++++ Supplied records

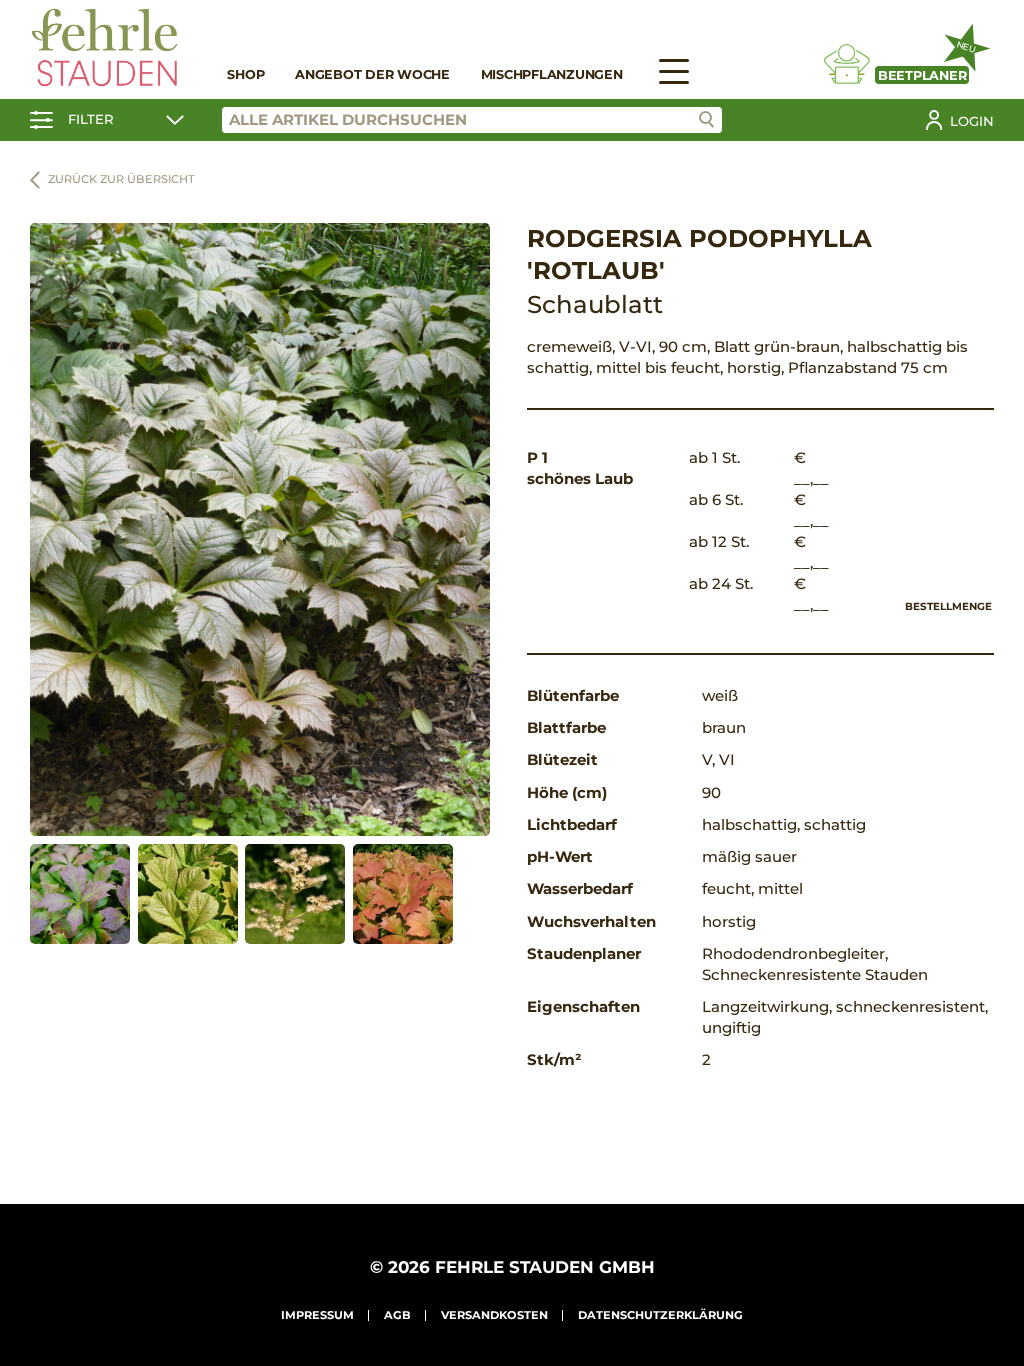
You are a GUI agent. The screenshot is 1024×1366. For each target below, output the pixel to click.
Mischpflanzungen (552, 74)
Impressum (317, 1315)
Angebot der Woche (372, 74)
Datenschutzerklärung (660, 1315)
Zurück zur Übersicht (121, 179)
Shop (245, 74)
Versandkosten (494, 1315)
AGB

++++++++

# [Task directions]
Drop the images; copy every entry above exactly.

# [Solution for this exercise]
You are a GUI agent. The screenshot is 1024×1366. For each target below, output the pixel to click.
Mischpflanzungen (552, 74)
Impressum (317, 1315)
Angebot der Woche (372, 74)
Datenschutzerklärung (660, 1315)
Zurück zur Übersicht (121, 179)
Shop (245, 74)
Versandkosten (494, 1315)
AGB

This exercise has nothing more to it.